(SELECTED TEXT):
******
Coming up with a simple definition of "energy" is not possible, but I admire the author for trying. I agree with Davidr222 completely. The statement that energy is a quantity that can be "assigned" to various examples of matter is not helpful and does not make sense if you think about it. "Quantity" refers to a value that is used to describe the amount energy. The energy is not the quantity, just like me standing on the scales is not the weight. I also do not understand what "assigned" means in the context of the definition. Assigned is passive, meaning somebody has to do the assigning. But the energy is present regardless of any assigning body or person. So I don't think one can defend the statement that energy is " a quantity that can be assigned." BabelBoy (talk) 01:30, 25 April 2010 (UTC)

Sorry to be so bothersome, but I am also having problems with this statement:

"As an example, when oil is reacted with oxygen, potential energy is released, since new chemical bonds are formed in the products which are more powerful than those in the oil and oxygen. "

First, grammatically, it should read either: ". . .products, which are more powerful. . ." (note the comma) or ". . .products that are more powerful. . ." They are two entirely different statements. In the original we can't tell whether it is the bonds or the products that are more powerful.

My second problem is I have no idea what the sentence is saying. "Oil" is awfully vague. Does the author mean hydro-carbons? The product of the sebaceous glands? Baby oil? Shouldn't "oil" be linked to the Wiki article "Oil?" Also, what is meant by "more powerful"? Contains more energy? But that's what we're defining.

Third, the phrase "potential energy is released" is set off by commas, which really distorts something. Is the author trying to say that the release of potential energy [whatever that means] is a consequence of reacting oil and oxygen? BabelBoy (talk) 01:51, 25 April 2010 (UTC)

Circular Definitions

Either the work page or this should change definitions in the introductions. As it is, a curious individual, or perplexed student, comes to the energy page to see the definition of energy: Energy is a scalar physical quantity that describes the amount of work that can be performed by a force. Fair enough, so the inquisitive student will ask..."hmm, what's work?" being wikipedia one can conveniently click on the link, unfortunately one finds in the introduction: mechanical work is the amount of energy transferred by a force acting through a distance. It may make sense in the equations, but verbally it seems circular. 76.175.72.51 (talk) 04:22, 18 October 2009 (UTC)

"Different forms of energy include kinetic, potential, thermal, gravitational, sound, elastic, light, and electromagnetic energy." Small correction: Light and electromagnetic energy are the same. —Preceding unsigned comment added by 86.176.242.199 (talk) 13:25, 2 March 2010 (UTC)

Took out table "Magnitude comparison of different forms of energy"

I took out this table as potentially misleading. A form of energy doesn't have a magnitude. I guess it could be called "magnitudes of coefficients of equations for energy", but that doesn't seem like a meaningful or useful comparison. We already have the article Orders of magnitude (energy). --Suffusion of Yellow (talk) 08:24, 22 October 2009 (UTC)

Confusing list of forms

This sentence from the intro:

"Different forms of energy include kinetic, potential, thermal, gravitational, sound, light, elastic, and electromagnetic energy."
******
(THE DATA):
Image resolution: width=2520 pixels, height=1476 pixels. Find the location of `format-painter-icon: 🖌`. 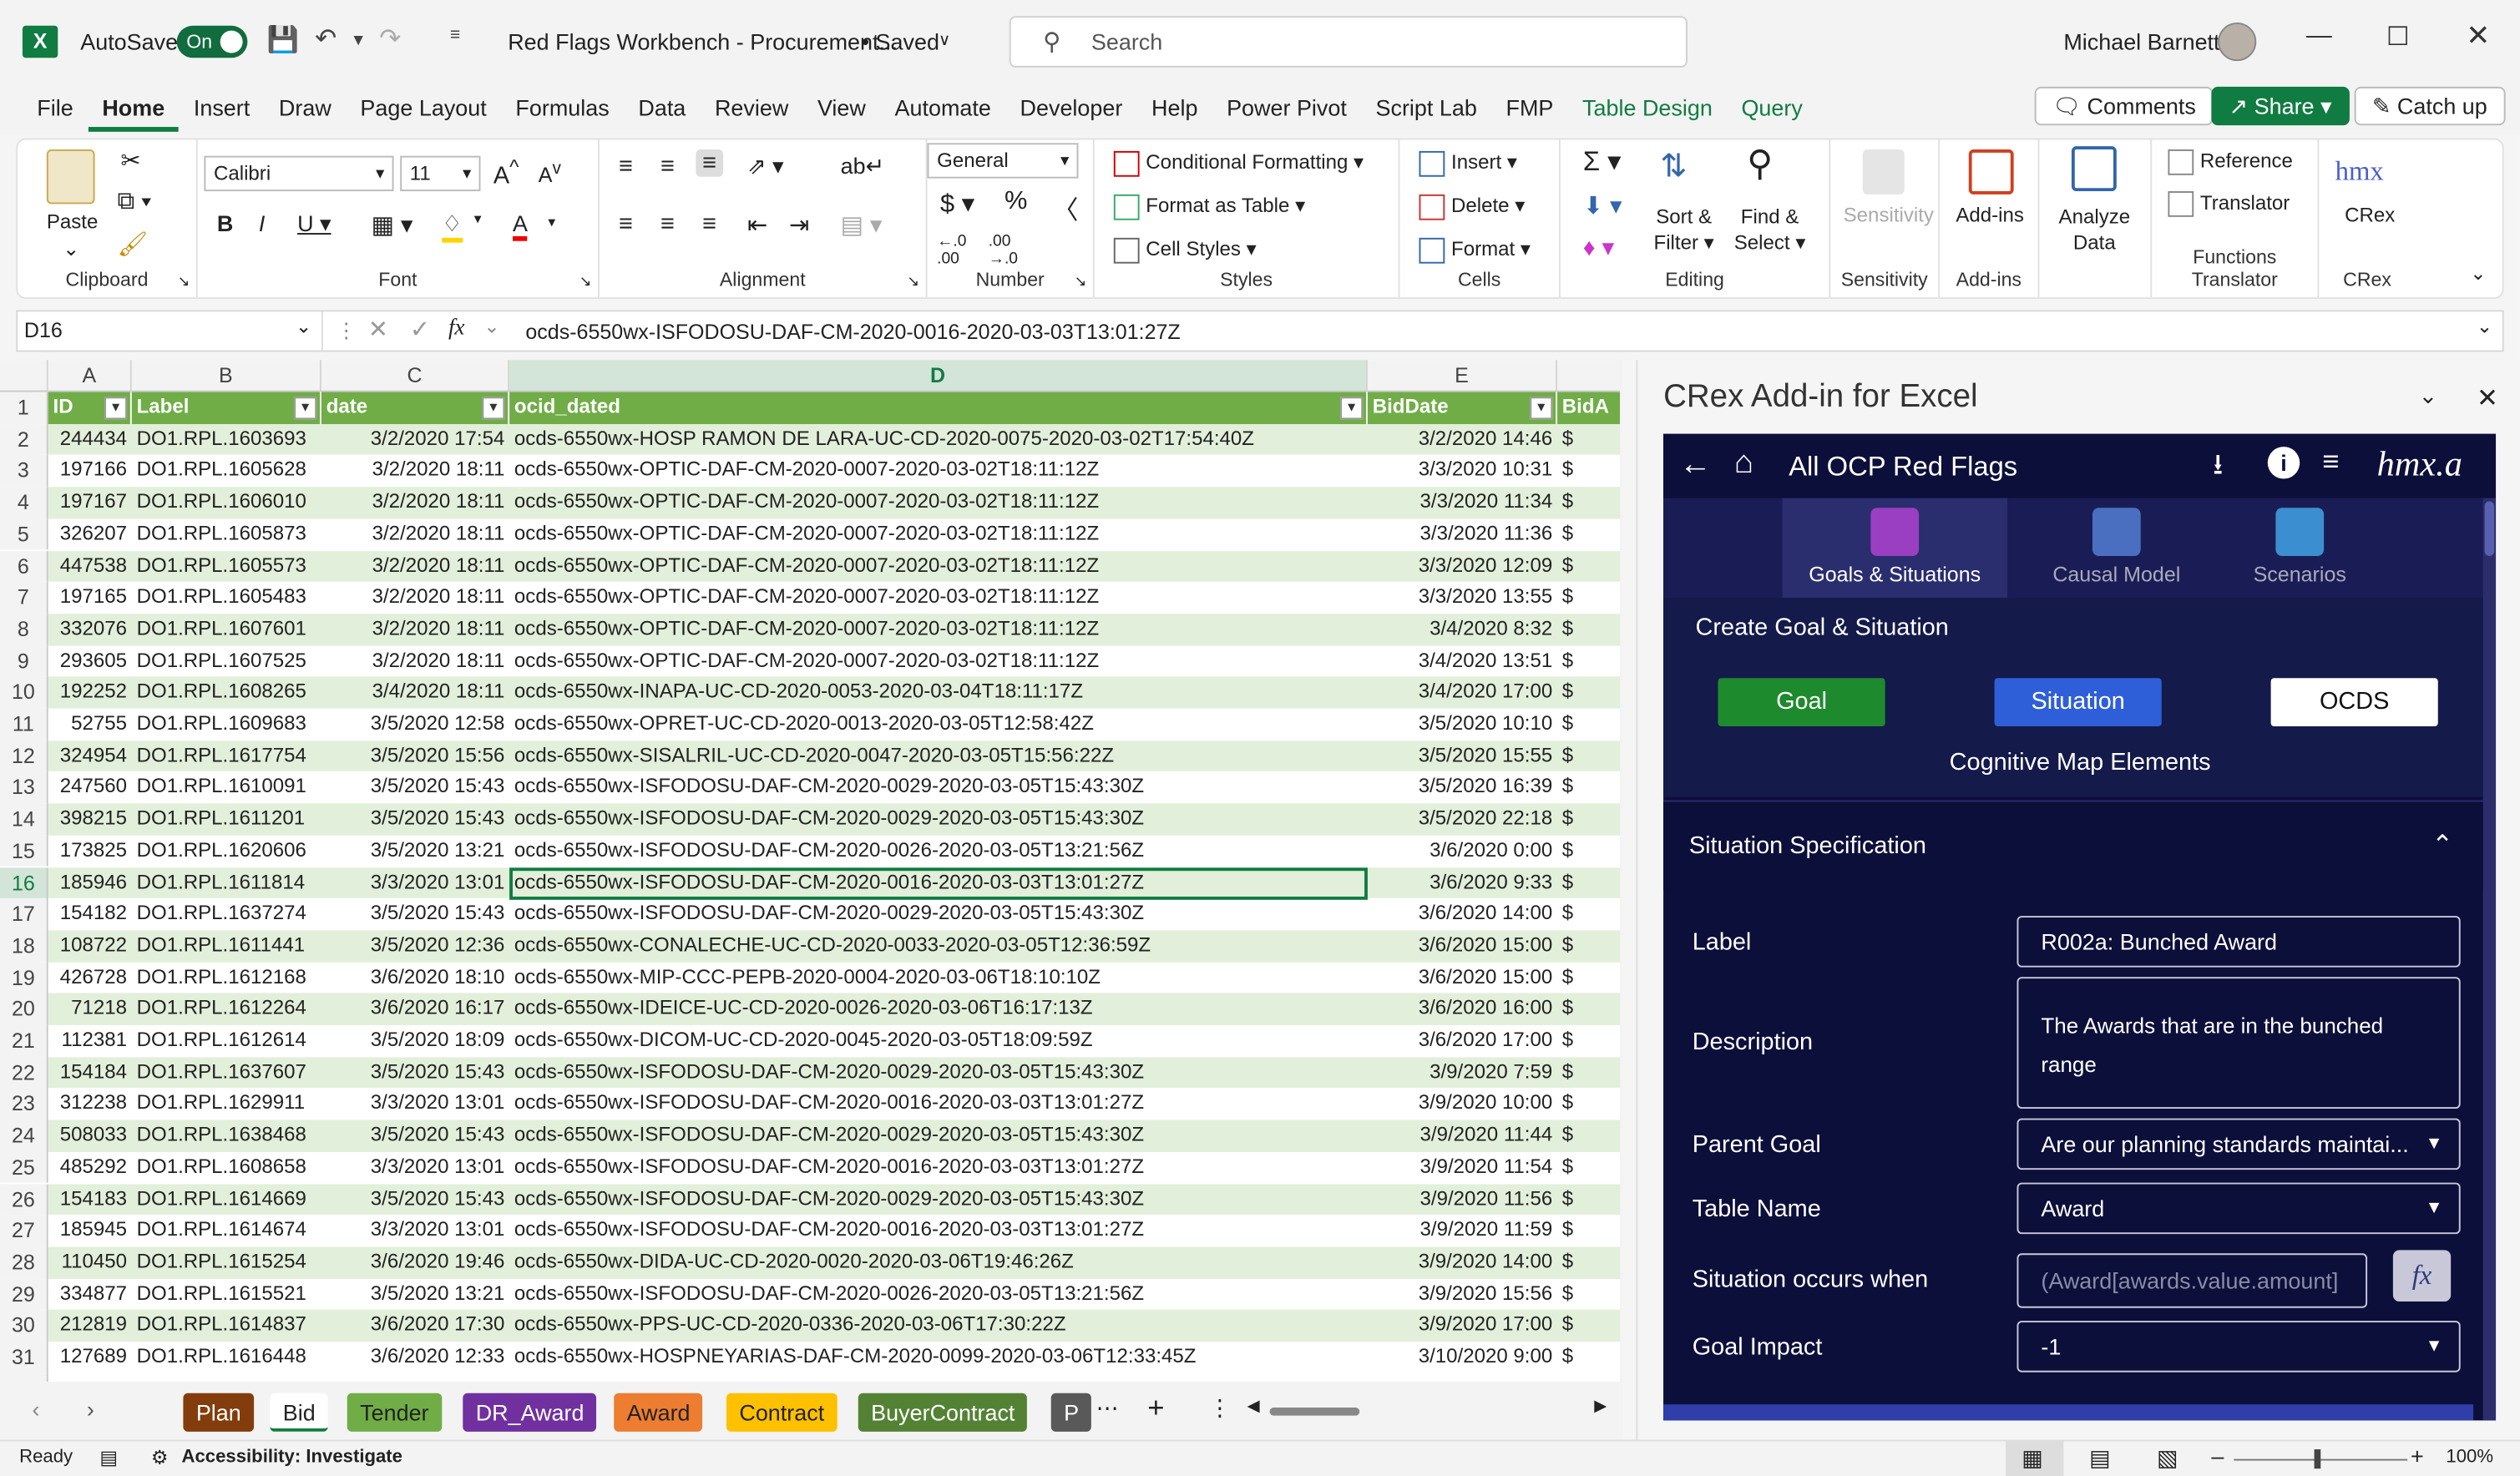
******
(PROBLEM A):
In the energy talk-page discussion, which two forms of energy does one commenter say are the same?
(PROBLEM B):
Please carry the energy talk-page discussion on from its last line.

(RESULT A):
Light and electromagnetic energy.

(RESULT B):
is, in my opinion, poorly worded - even if it is technically true that each of those words can describe some form of energy. Kinetic and potential are a totally separate categorization of energy - in its current shape, the sentence can easily convince someone that thermal is something completely different from kinetic. Or, taken with the next sentence The forms of energy are often named after a related force., it could be taken to suggest that some sort of a "kinetic force" exists.

I suggest we remove the 'kinetic' and 'potential' words from that particular sentence - if we want to have a reference to them in the intro, we can add a sentence along the lines of 'Energy is often split into kinetic and potential' Ivancho.was.here (talk) 03:34, 11 December 2009 (UTC)

Kinetic and potential could be Mechanical. Grvitational could be removed, since gravity is a force and I'm pretty certain that it's called potential gravitational. Busha5a5a5 (talk) 18:18, 15 February 2010 (UTC)

Can "Energy" have a purely abstract, non-physical meaning?

I suggest that semantically, the word energy can have a purely abstract non-physical meaning, as "something that moves" (something else or itself), in any kind of reference system.

For example, one could say that there are "energies" in the psyche, in the sense that there are psychological motives or mechanisms that activate/move the psyche in a certain direction, or which inhibit and block certain other tendencies in the psyche.

There is no reason why the notion of energy should be the exclusive property of physical sciences. The purely abstract use of that word in any kind of reference system is perfectly legitimate. —Preceding unsigned comment added by 161.53.149.242 (talk) 15:36, 19 January 2010 (UTC)

Dictionaries don't like it when you attach a nonrational meaning to a word. So if you don't know the rational connotation of a word like Energy why would you use it in an attempt to communicate? Therefor when you say that the psyche has energies, you are making a misstatement, because the connotation of Energy is that it is the result of something rather than the cause of something.WFPM (talk) 15:47, 15 April 2010 (UTC)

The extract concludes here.